[About this exercise]:
Reprint the entries without altering anything.

[Extracted data entries]:
* * * *
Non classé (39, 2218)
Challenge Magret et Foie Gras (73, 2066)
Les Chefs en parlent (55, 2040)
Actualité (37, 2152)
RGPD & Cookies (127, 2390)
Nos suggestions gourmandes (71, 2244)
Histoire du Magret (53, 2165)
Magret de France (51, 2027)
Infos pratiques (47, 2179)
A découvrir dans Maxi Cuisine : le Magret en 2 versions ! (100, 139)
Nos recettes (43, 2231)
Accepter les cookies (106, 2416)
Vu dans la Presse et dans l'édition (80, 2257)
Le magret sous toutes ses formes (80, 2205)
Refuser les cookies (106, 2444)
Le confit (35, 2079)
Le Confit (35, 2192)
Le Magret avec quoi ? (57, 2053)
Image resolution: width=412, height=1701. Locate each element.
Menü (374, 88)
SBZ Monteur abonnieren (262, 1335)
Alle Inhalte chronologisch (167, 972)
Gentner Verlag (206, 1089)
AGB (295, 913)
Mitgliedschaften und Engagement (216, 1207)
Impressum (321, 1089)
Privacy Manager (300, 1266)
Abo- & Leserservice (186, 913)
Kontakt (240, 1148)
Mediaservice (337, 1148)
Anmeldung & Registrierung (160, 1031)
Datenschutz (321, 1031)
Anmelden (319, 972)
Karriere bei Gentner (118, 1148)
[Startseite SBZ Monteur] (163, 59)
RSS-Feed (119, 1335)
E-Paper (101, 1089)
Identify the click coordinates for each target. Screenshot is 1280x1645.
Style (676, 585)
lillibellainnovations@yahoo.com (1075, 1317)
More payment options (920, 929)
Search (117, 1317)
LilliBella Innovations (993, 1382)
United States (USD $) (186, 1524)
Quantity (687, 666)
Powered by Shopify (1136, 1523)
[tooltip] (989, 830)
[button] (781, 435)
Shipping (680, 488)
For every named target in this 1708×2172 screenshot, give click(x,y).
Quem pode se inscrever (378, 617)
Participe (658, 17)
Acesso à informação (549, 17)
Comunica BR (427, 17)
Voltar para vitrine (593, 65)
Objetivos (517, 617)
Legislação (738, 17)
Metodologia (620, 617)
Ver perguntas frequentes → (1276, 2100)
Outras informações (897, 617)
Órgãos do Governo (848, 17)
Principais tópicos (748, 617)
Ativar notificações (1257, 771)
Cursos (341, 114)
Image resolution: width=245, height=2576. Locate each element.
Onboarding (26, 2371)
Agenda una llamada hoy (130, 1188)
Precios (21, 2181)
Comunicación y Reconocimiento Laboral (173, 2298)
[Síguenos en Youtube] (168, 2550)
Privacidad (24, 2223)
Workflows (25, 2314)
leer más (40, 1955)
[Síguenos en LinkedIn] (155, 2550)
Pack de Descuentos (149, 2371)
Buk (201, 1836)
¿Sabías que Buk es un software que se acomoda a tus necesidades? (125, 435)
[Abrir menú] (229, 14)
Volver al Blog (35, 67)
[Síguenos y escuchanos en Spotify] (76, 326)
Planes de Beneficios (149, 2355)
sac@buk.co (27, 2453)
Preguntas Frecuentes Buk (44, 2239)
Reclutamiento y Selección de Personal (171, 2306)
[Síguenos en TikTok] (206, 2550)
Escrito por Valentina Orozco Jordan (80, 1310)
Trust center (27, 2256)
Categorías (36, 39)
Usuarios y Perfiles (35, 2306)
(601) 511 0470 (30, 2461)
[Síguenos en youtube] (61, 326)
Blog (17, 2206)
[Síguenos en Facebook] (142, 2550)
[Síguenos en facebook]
* * * *
[Result]:
Non classé (39, 2218)
Challenge Magret et Foie Gras (73, 2066)
Les Chefs en parlent (55, 2040)
Actualité (37, 2152)
RGPD & Cookies (127, 2390)
Nos suggestions gourmandes (71, 2244)
Histoire du Magret (53, 2165)
Magret de France (51, 2027)
Infos pratiques (47, 2179)
A découvrir dans Maxi Cuisine : le Magret en 2 versions ! (100, 139)
Nos recettes (43, 2231)
Accepter les cookies (106, 2416)
Vu dans la Presse et dans l'édition (80, 2257)
Le magret sous toutes ses formes (80, 2205)
Refuser les cookies (106, 2444)
Le confit (35, 2079)
Le Confit (35, 2192)
Le Magret avec quoi ? (57, 2053)
Image resolution: width=412, height=1701. Locate each element.
Menü (374, 88)
SBZ Monteur abonnieren (262, 1335)
Alle Inhalte chronologisch (167, 972)
Gentner Verlag (206, 1089)
AGB (295, 913)
Mitgliedschaften und Engagement (216, 1207)
Impressum (321, 1089)
Privacy Manager (300, 1266)
Abo- & Leserservice (186, 913)
Kontakt (240, 1148)
Mediaservice (337, 1148)
Anmeldung & Registrierung (160, 1031)
Datenschutz (321, 1031)
Anmelden (319, 972)
Karriere bei Gentner (118, 1148)
[Startseite SBZ Monteur] (163, 59)
RSS-Feed (119, 1335)
E-Paper (101, 1089)
Identify the click coordinates for each target. Screenshot is 1280x1645.
Style (676, 585)
lillibellainnovations@yahoo.com (1075, 1317)
More payment options (920, 929)
Search (117, 1317)
LilliBella Innovations (993, 1382)
United States (USD $) (186, 1524)
Quantity (687, 666)
Powered by Shopify (1136, 1523)
[tooltip] (989, 830)
[button] (781, 435)
Shipping (680, 488)
For every named target in this 1708×2172 screenshot, give click(x,y).
Quem pode se inscrever (378, 617)
Participe (658, 17)
Acesso à informação (549, 17)
Comunica BR (427, 17)
Voltar para vitrine (593, 65)
Objetivos (517, 617)
Legislação (738, 17)
Metodologia (620, 617)
Ver perguntas frequentes → (1276, 2100)
Outras informações (897, 617)
Órgãos do Governo (848, 17)
Principais tópicos (748, 617)
Ativar notificações (1257, 771)
Cursos (341, 114)
Image resolution: width=245, height=2576. Locate each element.
Onboarding (26, 2371)
Agenda una llamada hoy (130, 1188)
Precios (21, 2181)
Comunicación y Reconocimiento Laboral (173, 2298)
[Síguenos en Youtube] (168, 2550)
Privacidad (24, 2223)
Workflows (25, 2314)
leer más (40, 1955)
[Síguenos en LinkedIn] (155, 2550)
Pack de Descuentos (149, 2371)
Buk (201, 1836)
¿Sabías que Buk es un software que se acomoda a tus necesidades? (125, 435)
[Abrir menú] (229, 14)
Volver al Blog (35, 67)
[Síguenos y escuchanos en Spotify] (76, 326)
Planes de Beneficios (149, 2355)
sac@buk.co (27, 2453)
Preguntas Frecuentes Buk (44, 2239)
Reclutamiento y Selección de Personal (171, 2306)
[Síguenos en TikTok] (206, 2550)
Escrito por Valentina Orozco Jordan (80, 1310)
Trust center (27, 2256)
Categorías (36, 39)
Usuarios y Perfiles (35, 2306)
(601) 511 0470 (30, 2461)
[Síguenos en youtube] (61, 326)
Blog (17, 2206)
[Síguenos en Facebook] (142, 2550)
[Síguenos en facebook]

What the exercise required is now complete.